Your answer should be only the lines below from the one with "papu4arov@swu.bg (183, 982)" to the one with "Sartorie Campania (773, 24)", repeated exactly, ends included.
------------
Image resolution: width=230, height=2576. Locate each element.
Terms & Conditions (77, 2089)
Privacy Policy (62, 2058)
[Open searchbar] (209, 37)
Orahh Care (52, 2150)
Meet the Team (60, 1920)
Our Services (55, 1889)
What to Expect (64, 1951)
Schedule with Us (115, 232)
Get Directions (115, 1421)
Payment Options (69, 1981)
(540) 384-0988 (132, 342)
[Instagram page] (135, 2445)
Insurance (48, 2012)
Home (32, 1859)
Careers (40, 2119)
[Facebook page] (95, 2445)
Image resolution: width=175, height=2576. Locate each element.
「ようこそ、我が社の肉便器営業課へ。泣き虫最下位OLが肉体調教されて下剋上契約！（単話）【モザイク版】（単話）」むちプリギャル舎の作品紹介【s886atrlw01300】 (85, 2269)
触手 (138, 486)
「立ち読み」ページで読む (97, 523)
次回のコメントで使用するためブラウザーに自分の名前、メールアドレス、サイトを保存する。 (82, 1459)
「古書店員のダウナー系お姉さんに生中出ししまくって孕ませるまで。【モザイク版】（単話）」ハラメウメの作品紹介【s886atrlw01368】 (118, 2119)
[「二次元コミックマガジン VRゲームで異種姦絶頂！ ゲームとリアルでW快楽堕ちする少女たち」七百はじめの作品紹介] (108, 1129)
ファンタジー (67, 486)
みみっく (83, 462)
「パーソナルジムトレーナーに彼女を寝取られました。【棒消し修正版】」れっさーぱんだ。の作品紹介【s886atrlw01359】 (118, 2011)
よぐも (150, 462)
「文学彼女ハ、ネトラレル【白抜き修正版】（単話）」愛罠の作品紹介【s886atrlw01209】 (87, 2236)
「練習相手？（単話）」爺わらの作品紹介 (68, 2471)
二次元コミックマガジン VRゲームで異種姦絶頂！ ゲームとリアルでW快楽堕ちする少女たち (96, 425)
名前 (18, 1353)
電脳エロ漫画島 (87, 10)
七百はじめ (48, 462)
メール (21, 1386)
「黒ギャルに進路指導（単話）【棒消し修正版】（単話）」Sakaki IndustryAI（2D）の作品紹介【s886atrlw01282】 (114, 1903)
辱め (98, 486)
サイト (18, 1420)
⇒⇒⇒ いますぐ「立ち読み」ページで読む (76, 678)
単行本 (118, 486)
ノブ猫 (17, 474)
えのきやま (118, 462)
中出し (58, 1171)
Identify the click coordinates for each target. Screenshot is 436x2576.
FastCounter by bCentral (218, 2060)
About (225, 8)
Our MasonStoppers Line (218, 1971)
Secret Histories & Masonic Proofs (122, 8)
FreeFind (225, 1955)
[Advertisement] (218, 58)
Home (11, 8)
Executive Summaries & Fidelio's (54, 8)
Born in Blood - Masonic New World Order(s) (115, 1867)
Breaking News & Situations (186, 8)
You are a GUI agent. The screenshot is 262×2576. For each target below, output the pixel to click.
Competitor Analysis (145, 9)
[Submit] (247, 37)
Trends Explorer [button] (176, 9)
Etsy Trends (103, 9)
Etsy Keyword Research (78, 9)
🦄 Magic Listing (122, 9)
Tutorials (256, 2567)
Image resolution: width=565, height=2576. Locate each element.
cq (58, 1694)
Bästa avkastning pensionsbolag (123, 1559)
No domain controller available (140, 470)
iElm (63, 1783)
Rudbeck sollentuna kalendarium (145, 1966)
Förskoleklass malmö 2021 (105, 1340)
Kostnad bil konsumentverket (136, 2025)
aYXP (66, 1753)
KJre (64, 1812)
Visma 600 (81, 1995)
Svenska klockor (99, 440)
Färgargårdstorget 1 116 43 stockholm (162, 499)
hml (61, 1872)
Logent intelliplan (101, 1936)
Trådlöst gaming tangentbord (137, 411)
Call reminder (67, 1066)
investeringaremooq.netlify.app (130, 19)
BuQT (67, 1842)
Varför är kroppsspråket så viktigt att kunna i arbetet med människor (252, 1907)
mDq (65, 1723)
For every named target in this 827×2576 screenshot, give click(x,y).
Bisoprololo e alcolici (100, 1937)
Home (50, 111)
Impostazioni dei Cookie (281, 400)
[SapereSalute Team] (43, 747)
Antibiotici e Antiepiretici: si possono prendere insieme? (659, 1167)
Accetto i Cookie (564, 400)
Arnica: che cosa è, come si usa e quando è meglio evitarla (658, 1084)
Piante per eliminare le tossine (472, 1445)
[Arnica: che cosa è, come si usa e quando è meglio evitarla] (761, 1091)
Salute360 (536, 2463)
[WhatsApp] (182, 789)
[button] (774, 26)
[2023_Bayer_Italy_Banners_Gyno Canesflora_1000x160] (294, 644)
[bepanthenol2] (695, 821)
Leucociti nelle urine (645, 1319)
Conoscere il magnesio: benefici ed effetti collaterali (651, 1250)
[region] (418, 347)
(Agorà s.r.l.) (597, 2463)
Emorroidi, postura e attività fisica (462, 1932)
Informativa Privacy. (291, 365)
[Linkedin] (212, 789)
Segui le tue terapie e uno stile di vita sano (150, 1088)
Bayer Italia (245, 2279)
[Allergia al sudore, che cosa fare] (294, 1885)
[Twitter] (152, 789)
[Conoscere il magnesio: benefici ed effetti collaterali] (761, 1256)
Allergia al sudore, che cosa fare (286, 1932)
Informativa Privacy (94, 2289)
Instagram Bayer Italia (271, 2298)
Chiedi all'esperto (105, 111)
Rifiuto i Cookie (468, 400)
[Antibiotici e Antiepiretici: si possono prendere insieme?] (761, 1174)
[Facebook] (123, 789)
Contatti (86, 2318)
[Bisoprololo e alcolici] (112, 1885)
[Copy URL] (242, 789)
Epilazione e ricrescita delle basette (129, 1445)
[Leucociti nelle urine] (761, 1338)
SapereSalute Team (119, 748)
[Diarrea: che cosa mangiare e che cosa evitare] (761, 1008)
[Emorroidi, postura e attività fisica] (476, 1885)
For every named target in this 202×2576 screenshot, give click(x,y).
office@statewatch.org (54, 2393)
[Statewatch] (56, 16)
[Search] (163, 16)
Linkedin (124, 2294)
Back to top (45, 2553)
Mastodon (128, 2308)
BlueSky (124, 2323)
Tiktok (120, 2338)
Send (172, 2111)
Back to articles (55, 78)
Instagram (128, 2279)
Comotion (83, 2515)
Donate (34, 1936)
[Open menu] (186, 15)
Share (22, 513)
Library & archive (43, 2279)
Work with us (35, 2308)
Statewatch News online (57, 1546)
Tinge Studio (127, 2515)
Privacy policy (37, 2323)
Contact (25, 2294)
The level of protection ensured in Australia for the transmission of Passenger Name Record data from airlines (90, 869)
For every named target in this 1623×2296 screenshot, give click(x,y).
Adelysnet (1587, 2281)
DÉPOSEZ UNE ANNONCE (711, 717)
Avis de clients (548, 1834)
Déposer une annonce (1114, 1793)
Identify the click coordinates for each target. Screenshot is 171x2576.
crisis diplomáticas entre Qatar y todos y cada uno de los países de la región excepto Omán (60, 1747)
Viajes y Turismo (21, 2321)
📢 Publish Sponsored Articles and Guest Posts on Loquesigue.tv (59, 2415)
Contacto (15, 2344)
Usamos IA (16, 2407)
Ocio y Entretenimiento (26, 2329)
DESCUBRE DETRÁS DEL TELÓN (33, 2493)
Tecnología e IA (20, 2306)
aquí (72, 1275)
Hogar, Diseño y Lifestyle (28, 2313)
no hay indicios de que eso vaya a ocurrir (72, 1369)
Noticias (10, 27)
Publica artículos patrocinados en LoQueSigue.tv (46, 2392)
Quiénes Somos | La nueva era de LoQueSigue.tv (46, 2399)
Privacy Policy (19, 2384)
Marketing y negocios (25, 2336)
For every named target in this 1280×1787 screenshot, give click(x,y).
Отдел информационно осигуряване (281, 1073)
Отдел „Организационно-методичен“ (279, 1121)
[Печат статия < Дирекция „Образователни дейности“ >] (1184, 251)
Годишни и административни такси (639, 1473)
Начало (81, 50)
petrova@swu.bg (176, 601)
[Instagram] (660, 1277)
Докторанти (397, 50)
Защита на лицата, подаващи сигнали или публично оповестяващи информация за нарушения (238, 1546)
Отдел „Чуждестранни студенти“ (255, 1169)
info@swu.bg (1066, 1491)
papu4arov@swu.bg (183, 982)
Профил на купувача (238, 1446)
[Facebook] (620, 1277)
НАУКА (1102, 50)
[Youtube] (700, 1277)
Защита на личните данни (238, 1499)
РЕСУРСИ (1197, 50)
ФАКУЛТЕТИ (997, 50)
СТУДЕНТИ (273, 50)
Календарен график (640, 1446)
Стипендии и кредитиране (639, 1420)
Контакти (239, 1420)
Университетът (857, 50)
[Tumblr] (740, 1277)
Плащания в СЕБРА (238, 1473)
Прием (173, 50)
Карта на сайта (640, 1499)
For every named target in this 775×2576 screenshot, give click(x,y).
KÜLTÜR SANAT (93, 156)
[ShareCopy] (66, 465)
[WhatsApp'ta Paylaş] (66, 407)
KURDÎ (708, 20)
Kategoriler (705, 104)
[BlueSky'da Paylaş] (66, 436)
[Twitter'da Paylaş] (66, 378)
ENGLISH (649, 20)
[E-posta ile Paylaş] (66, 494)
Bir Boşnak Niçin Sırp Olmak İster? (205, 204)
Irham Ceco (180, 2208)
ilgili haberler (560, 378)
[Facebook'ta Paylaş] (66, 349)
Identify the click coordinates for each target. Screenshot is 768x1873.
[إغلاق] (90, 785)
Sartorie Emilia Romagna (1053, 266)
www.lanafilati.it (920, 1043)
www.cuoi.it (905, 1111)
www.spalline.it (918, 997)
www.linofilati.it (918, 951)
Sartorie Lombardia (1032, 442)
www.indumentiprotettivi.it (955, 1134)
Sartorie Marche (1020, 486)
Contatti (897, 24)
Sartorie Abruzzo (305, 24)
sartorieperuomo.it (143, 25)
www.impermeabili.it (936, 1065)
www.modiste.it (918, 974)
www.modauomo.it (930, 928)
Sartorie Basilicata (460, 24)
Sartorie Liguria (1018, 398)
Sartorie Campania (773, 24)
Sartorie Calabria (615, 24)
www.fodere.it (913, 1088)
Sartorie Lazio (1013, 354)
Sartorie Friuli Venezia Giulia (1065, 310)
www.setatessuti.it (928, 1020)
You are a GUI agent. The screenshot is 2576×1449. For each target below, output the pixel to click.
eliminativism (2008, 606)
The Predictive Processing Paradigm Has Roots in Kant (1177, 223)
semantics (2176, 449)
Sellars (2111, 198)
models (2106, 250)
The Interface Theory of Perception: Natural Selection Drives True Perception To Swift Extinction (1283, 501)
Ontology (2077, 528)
------------
Solution to this exercise –
papu4arov@swu.bg (183, 982)
Профил на купувача (238, 1446)
[Facebook] (620, 1277)
НАУКА (1102, 50)
[Youtube] (700, 1277)
Защита на личните данни (238, 1499)
РЕСУРСИ (1197, 50)
ФАКУЛТЕТИ (997, 50)
СТУДЕНТИ (273, 50)
Календарен график (640, 1446)
Стипендии и кредитиране (639, 1420)
Контакти (239, 1420)
Университетът (857, 50)
[Tumblr] (740, 1277)
Плащания в СЕБРА (238, 1473)
Прием (173, 50)
Карта на сайта (640, 1499)
For every named target in this 775×2576 screenshot, give click(x,y).
KÜLTÜR SANAT (93, 156)
[ShareCopy] (66, 465)
[WhatsApp'ta Paylaş] (66, 407)
KURDÎ (708, 20)
Kategoriler (705, 104)
[BlueSky'da Paylaş] (66, 436)
[Twitter'da Paylaş] (66, 378)
ENGLISH (649, 20)
[E-posta ile Paylaş] (66, 494)
Bir Boşnak Niçin Sırp Olmak İster? (205, 204)
Irham Ceco (180, 2208)
ilgili haberler (560, 378)
[Facebook'ta Paylaş] (66, 349)
Identify the click coordinates for each target. Screenshot is 768x1873.
[إغلاق] (90, 785)
Sartorie Emilia Romagna (1053, 266)
www.lanafilati.it (920, 1043)
www.cuoi.it (905, 1111)
www.spalline.it (918, 997)
www.linofilati.it (918, 951)
Sartorie Lombardia (1032, 442)
www.indumentiprotettivi.it (955, 1134)
Sartorie Marche (1020, 486)
Contatti (897, 24)
Sartorie Abruzzo (305, 24)
sartorieperuomo.it (143, 25)
www.impermeabili.it (936, 1065)
www.modiste.it (918, 974)
www.modauomo.it (930, 928)
Sartorie Basilicata (460, 24)
Sartorie Liguria (1018, 398)
Sartorie Campania (773, 24)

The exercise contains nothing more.